# Stone Dragone Bassai



## stone_dragone (May 29, 2007)

A little clip of me performing my "version" of the kata Bassai Dai. There is some influence from kenpo and some adaptation due to an injured right knee.

http://vids.myspace.com/index.cfm?fuseaction=vids.individual&videoid=2032682751


----------



## MBuzzy (May 30, 2007)

Thank you for posting that!  It is very interesting to see another style's interpretation of the form.  I do the same form for Tang Soo Do and it is fairly similar, but I definately notice the difference.  Am I correct that this is a very Japanese version of the form?  You said that it was influenced by Kempo, is that the main style that you study?


----------



## Brian R. VanCise (May 30, 2007)

Very nice and thanks for sharing!


----------



## terryl965 (May 30, 2007)

I can see the Kenpo influence in there but may I ask a question on the double punches are you throwing to the kidney and heart or some where else, now I was taking about the double thurst punches of course.
thanks
terry


----------



## exile (May 30, 2007)

_Very_ nicely executed, s_d! And yes, I'm interested also in the answers to Terry's questions... and anything else about bunkai for this kata that you've thought about...


----------



## kidswarrior (May 30, 2007)

[Item-finding records]
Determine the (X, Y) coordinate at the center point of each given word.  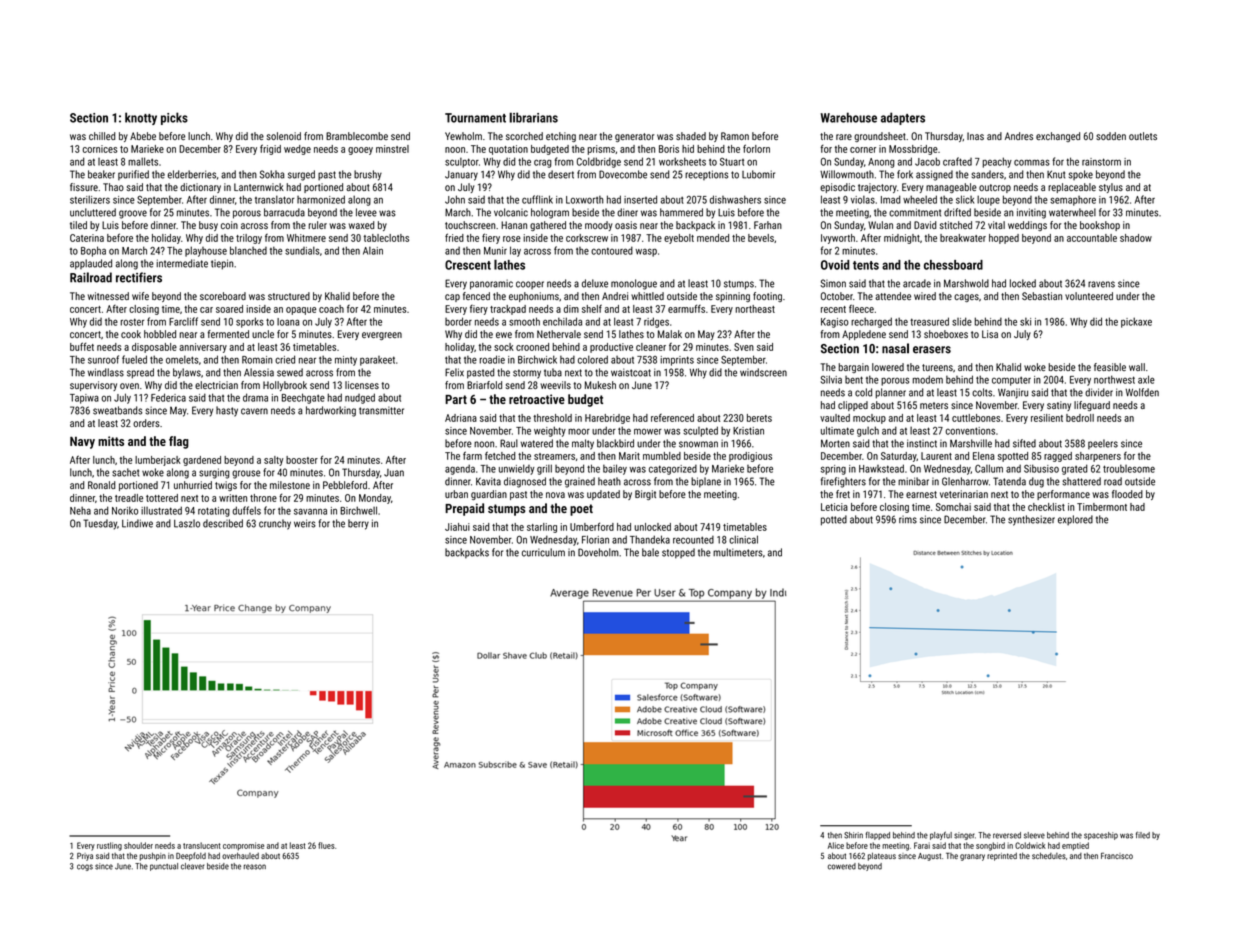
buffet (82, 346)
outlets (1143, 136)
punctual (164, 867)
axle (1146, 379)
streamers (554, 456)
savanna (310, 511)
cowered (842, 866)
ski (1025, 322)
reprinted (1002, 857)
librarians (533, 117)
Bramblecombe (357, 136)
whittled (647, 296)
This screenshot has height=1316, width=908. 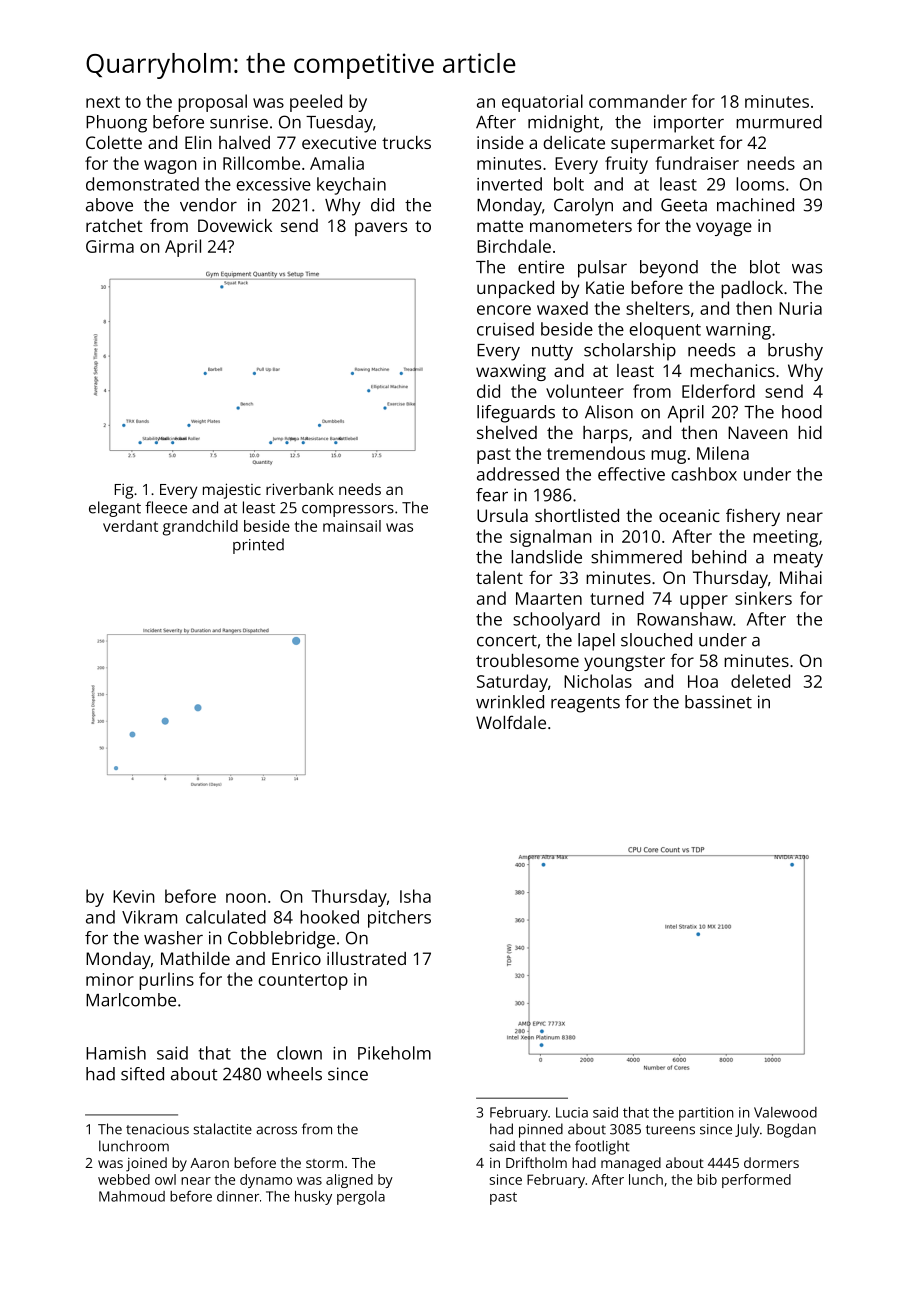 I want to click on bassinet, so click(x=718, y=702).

**DIRECTIONS**.
- A) Write out the section of the Bassai Dai thread that begins with the words containing "# Stone Dragone" and ends with "injured right knee.".
- B) Continue the forum thread on Bassai Dai from the point where it stops.
The item-finding material stands apart from the Bassai Dai forum thread.

**RESPONSES BY TASK**.
- A)
# Stone Dragone Bassai



## stone_dragone (May 29, 2007)

A little clip of me performing my "version" of the kata Bassai Dai. There is some influence from kenpo and some adaptation due to an injured right knee.

- B)
Nicely done, *Stone Dragone*. I also watched the Memorial Day clip. Really like the 1-2, or 1-2-3 rhythm of your defenses (vs. 1-10 or 1-12 :lol. Also, the fact the attacker almost always ends up on the ground--best place for him! Obviously a very street/SD worthy art! Thanks for posting!


----------



## Makalakumu (May 30, 2007)

Nice looking kata.  Very deliberate.  Which kenpo did you practice?  Was it EPAK or a related lineage?  How do you think your kenpo training influenced the applications?


----------



## Lynne (May 30, 2007)

Now, there's a good warmup! 

I'm a newbie but I could see how you kept the integrity of the form, the crispness, and the strong movements.

I'm glad you shared.  I also find it encouraging.  A lot to work towards


----------



## stone_dragone (May 30, 2007)

Thank you all for the supportive feedback!  I'll address the questions as well as I can and if I leave anyone out, I'm sorry! 



MBuzzy said:


> Am I correct that this is a very Japanese version of the form? You said that it was influenced by Kempo, is that the main style that you study?





upnorthkyosa said:


> Which kenpo did you practice? Was it EPAK or a related lineage? How do you think your kenpo training influenced the applications?


 
I originally learned this form in my Nahate Goju Ryu school (we teach a lot of shotokan forms) and learned a slightly different version (more IAW Nishiyama Sensei) in a shotokan off-shoot school.  After studying IKCA kenpo (aka Sullivan/LeRoux kenpo - an Ed Parker Lineage) for a while, the need for smoother power instead of stiff strength came up so I incorperate flow more into all of my traditional forms. 



terryl965 said:


> ...on the double punches are you throwing to the kidney and heart or some where else?  terry


 
If you are discussing the morote tsuki/yamatsuki I teach a few applications.  Depending on the topic of the week, I sometimes teach it as a groin/hip crease and solar plexus strike; sometimes as a follow-up to the crescent kick to the face and solar plexus of an opponent who's leaning over; other times I use it as a throw for a charging attacker from the rear.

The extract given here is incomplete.